The rapid escalation of cyber threats has forced organizations to treat artificial intelligence not just as a tool, but as an essential layer of defense. While traditional security measures struggle against sophisticated attacks, AI excels at pattern recognition and anomaly detection, enabling faster identification of advanced persistent threats and deepfake impersonations. This shift is reflected in the EY survey, where nearly all security leaders acknowledge AI’s strategic importance, signaling a broader industry move toward intelligent, automated protection mechanisms.

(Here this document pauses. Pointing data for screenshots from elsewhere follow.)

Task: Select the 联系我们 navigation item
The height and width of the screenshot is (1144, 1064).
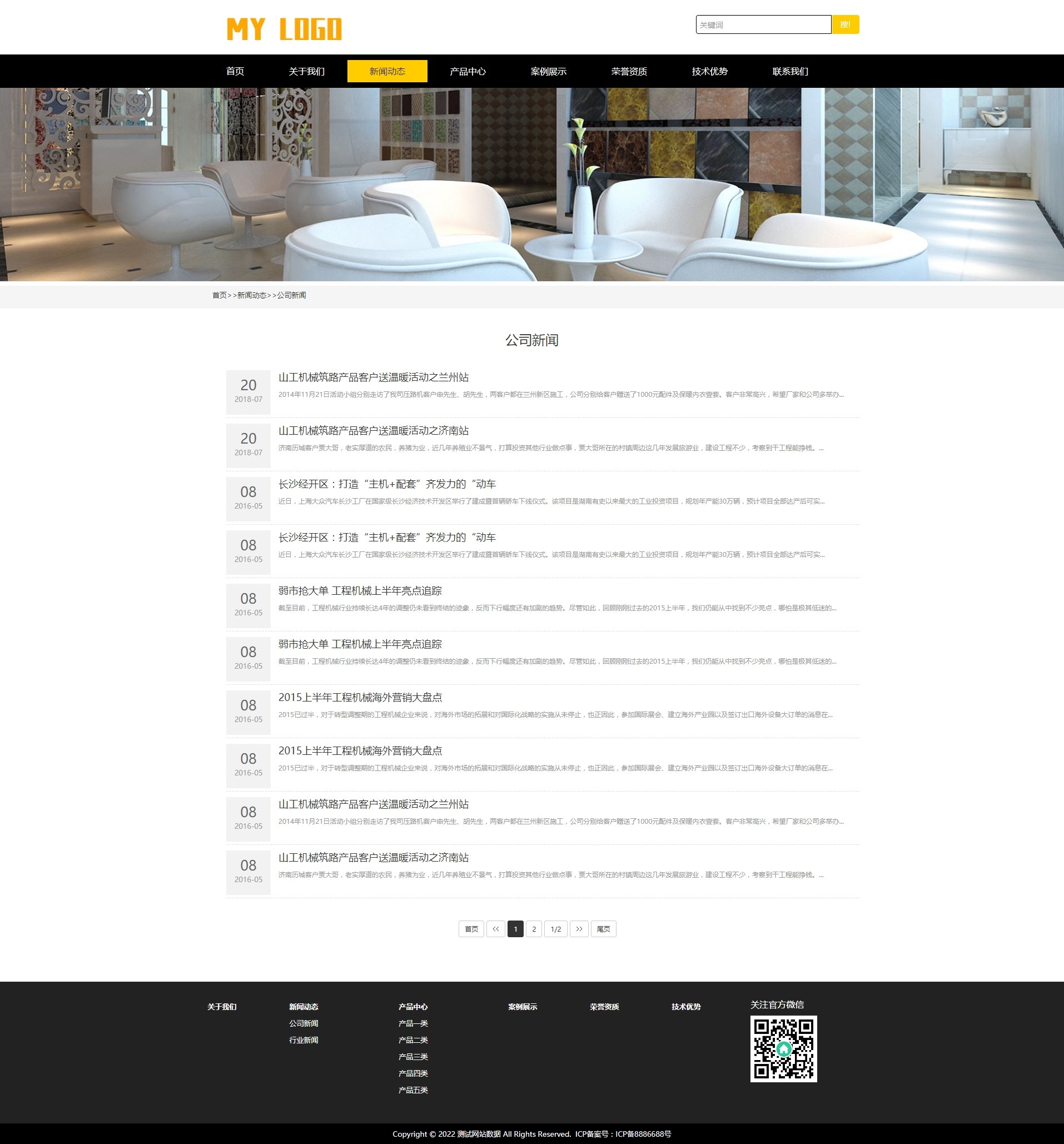Action: point(789,71)
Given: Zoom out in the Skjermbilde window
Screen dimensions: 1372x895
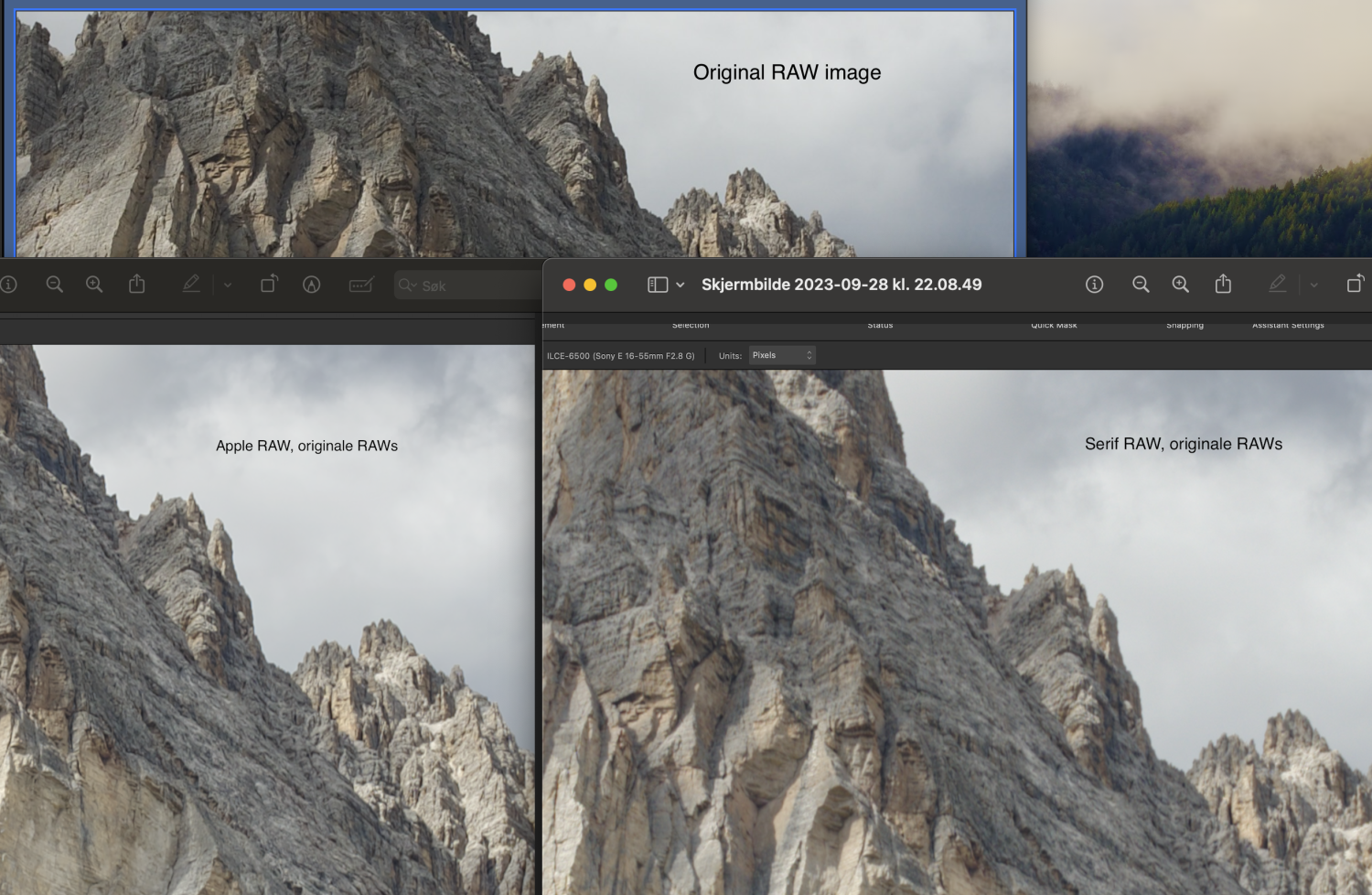Looking at the screenshot, I should coord(1141,285).
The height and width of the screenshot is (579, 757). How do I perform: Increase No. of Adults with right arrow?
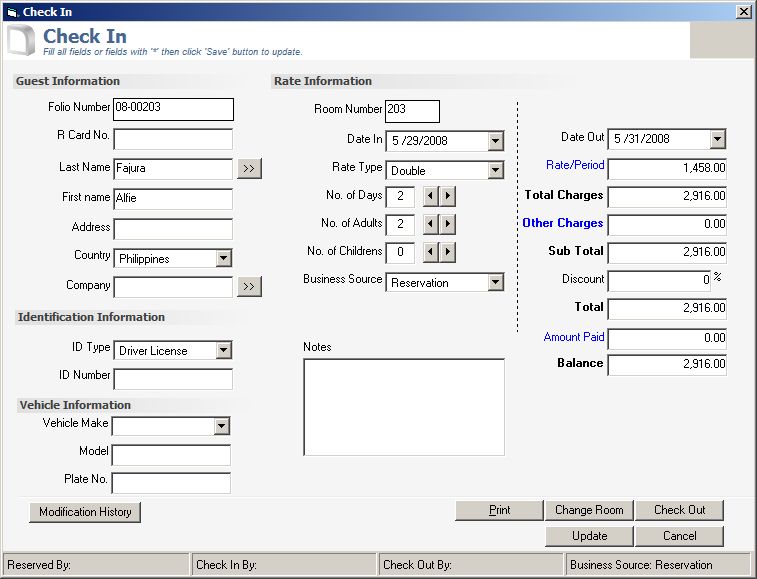(448, 225)
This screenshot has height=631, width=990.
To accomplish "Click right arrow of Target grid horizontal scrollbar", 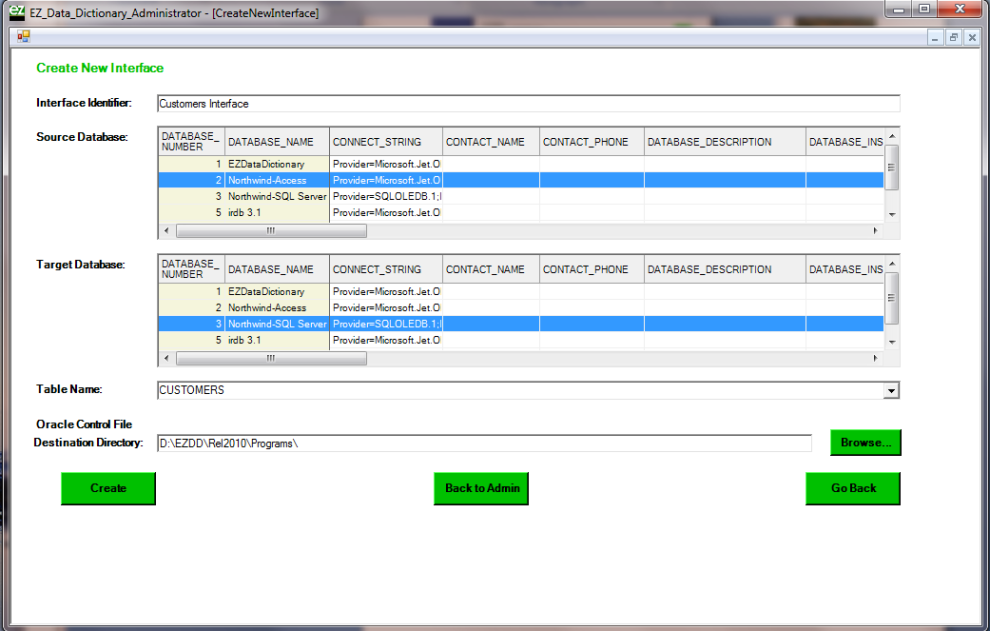I will pyautogui.click(x=876, y=358).
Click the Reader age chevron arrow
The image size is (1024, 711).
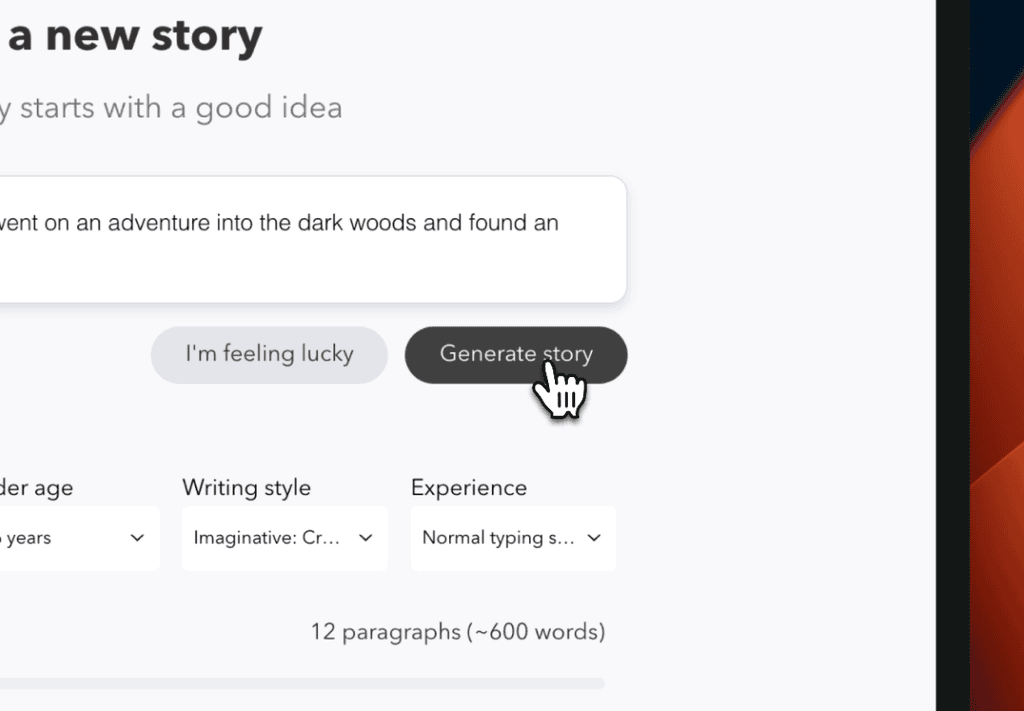point(138,538)
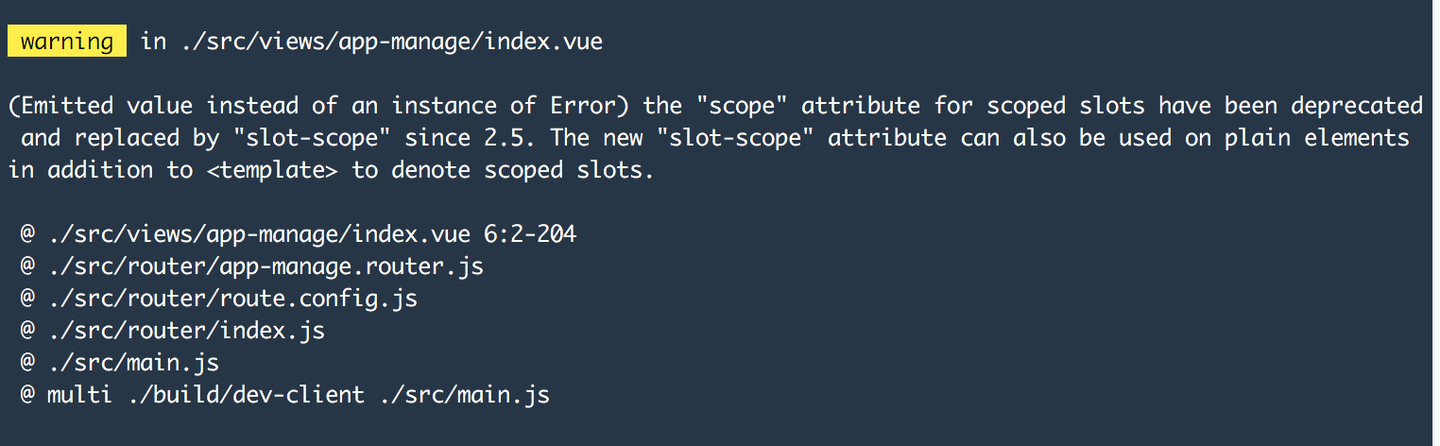Image resolution: width=1440 pixels, height=446 pixels.
Task: Click the yellow warning badge
Action: click(x=67, y=42)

Despite this enthusiasm, a stark funding shortfall persists. Over four‑fifths of respondents admit their AI budgets are inadequate, a mismatch that could leave critical gaps as adversaries weaponize the same technologies. Moreover, only one‑fifth of firms report a cohesive governance structure that embeds AI into corporate culture, exposing them to compliance and oversight challenges. The projected surge to 48% of cybersecurity spend on AI within two years underscores the urgency for budget realignment and governance reforms, especially as firms plan multi‑million‑dollar investments.

Return on investment remains mixed, with less than half of participants reporting under $1 million in savings, and a notable minority unable to quantify benefits. Nevertheless, leaders anticipate tangible performance gains, such as reduced mean time to detect and recover from incidents and fewer false positives. Focus areas like identity and access management, third‑party risk, and real‑time fraud detection are poised to benefit most from AI integration, positioning organizations to not only mitigate risk but also streamline operations in an increasingly hostile digital landscape.